Schematic diagram showing the improvement of insulin sensitivity by gAd replenishment via

AMPK-mediated restoration of microvascular insulin response

Ad, adiponectin; AdipoR1/R2, adiponectin receptor 1/2; IR, insulin receptor. In the insulin sensitive state, adiponectin and insulin are able to stimulate endothelial NO production through the AdipoR1/2–APPL1–AMPK–eNOS and IR–Akt–eNOS pathways, respectively, leading to capillary recruitment and increased insulin delivery to muscle and thus increased muscle glucose uptake. In the insulin-resistant state, both adiponectin and insulin actions on endothelial cells are impaired, which results in reduced capillary response and decreased muscle insulin delivery and action (muscle glucose uptake). Replenishment of adiponectin could restore endothelial response to insulin.

Glossary

AdipoR1

adiponectin receptor 1

AdipoR2

adiponectin receptor 2

Akt

protein kinase B

AMPK

AMP-activated protein kinase

APPL1

adaptor protein, phosphotyrosine interaction, PH domain and leucine zipper containing 1

CEU

contrast-enhanced ultrasound

eNOS

endothelial nitric oxide synthase

ERK1/2

extracellular signal-regulated protein kinases 1 and 2

gAd

globular adiponectin

HFD

high-fat diet

LFD

low-fat diet

l-NAME

l-NG-nitroarginine methyl ester

MAP

mean arterial blood pressure

MBF

microvascular blood flow

MBV

microvascular blood volume

MFV

microvascular blood flow velocity

NO

nitric oxide

Additional information

Competing interests

The authors declare no conflict of interest.

Author contributions

L.Z.: conception and design, collection and assembly of data, data analysis and interpretation and manuscript writing; Z.L.: conception and design, financial support, administrative support, collection and assembly of data, data analysis and interpretation, and manuscript writing; Z.F., J.W. and K.W.A.: collection and assembly of data, data analysis and interpretation. E.J.B. and W.C.: conception and design, and data analysis and interpretation. All authors provided final approval of the manuscript. All experiments were carried out at the University of Virginia.

Funding

This work was supported by American Diabetes Association grants 1-11-CR-30 and 1-15-CE-32 (to Z.L.), and National Institutes of Health Grants R01HL094722 and R01DK102359 (to Z.L.).
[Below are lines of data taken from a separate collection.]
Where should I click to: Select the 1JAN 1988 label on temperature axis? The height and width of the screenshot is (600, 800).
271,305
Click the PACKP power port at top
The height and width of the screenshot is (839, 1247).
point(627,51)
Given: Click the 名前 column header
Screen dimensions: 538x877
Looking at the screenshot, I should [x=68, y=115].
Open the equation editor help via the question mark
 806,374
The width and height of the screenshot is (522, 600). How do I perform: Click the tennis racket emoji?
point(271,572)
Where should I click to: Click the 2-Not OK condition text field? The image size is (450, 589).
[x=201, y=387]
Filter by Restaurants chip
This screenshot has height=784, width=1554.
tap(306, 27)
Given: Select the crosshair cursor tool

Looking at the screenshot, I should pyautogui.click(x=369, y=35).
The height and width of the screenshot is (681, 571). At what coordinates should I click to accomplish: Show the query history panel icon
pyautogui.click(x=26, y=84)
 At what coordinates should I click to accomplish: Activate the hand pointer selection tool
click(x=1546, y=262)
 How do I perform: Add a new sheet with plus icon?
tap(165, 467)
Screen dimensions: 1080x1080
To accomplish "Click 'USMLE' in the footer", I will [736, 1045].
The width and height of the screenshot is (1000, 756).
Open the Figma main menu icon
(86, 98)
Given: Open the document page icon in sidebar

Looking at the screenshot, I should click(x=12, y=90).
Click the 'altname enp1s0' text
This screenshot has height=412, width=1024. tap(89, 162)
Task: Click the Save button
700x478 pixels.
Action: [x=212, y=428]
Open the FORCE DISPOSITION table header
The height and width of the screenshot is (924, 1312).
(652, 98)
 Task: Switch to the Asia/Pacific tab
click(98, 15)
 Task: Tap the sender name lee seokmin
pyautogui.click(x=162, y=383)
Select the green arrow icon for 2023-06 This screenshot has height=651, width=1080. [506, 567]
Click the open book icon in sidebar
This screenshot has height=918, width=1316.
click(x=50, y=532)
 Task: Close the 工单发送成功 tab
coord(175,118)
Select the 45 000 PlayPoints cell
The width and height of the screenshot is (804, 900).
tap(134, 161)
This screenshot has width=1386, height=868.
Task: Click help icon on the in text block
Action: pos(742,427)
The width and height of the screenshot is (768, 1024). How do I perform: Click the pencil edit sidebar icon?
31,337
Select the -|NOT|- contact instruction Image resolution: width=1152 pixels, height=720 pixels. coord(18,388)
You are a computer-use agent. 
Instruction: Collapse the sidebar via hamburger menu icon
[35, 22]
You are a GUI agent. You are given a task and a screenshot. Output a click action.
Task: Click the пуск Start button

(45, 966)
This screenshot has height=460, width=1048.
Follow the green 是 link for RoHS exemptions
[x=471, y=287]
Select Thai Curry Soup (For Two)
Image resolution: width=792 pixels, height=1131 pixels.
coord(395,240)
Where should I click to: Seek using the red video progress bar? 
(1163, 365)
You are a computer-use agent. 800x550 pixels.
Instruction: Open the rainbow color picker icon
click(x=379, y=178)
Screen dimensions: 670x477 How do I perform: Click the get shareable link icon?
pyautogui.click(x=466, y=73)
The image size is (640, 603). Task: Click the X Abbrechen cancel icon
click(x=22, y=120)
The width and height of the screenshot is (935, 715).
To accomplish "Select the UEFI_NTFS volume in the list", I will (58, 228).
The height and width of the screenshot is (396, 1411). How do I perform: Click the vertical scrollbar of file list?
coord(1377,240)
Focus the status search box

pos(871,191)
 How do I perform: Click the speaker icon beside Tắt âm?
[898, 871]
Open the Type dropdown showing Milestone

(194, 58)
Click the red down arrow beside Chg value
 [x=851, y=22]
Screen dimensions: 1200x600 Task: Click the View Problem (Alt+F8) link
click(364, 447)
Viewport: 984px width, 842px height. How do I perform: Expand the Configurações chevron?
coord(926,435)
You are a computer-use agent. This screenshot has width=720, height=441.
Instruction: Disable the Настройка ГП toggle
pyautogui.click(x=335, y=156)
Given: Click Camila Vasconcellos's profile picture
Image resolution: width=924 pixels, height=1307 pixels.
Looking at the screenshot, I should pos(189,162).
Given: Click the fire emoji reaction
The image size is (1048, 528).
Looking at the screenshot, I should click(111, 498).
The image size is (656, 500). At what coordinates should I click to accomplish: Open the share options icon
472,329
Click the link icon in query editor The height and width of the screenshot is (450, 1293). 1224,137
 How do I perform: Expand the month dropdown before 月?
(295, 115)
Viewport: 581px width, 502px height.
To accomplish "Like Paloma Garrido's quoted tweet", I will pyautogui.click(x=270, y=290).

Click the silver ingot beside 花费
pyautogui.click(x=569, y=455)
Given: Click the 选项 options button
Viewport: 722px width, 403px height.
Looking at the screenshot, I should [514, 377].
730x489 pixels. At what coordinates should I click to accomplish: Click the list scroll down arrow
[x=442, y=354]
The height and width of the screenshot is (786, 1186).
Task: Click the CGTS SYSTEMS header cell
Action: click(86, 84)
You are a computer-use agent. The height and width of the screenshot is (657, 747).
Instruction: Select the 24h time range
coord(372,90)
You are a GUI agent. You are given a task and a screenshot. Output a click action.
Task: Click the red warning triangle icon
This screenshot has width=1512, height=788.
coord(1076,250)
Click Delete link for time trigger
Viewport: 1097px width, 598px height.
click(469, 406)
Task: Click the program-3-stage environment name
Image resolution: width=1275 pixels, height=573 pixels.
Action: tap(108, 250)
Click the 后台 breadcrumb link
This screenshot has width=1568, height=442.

Translational perspective.

Adiponectin is a well-known insulin sensitizer. Hypoadiponectinaemia is closely associated with endothelial dysfunction and insulin resistance in patients with, or animal models of, obesity and diabetes. Recent evidence suggests that microvascular dysfunction contributes significantly to the development of metabolic insulin resistance. Whether adiponectin ameliorates metabolic insulin resistance by affecting muscle microvascular recruitment remains unknown. In the present study, we found that high-fat diet feeding causes microvascular resistance to both globular adiponectin and insulin but replenishment of adiponectin improves endothelial function and ameliorates metabolic insulin resistance by restoring AMPK-mediated microvascular insulin responses. This suggests that globular adiponectin might have a therapeutic potential for improving insulin resistance and preventing cardiovascular complications in patients with diabetes via modulation of microvascular endothelial function and insulin sensitivity.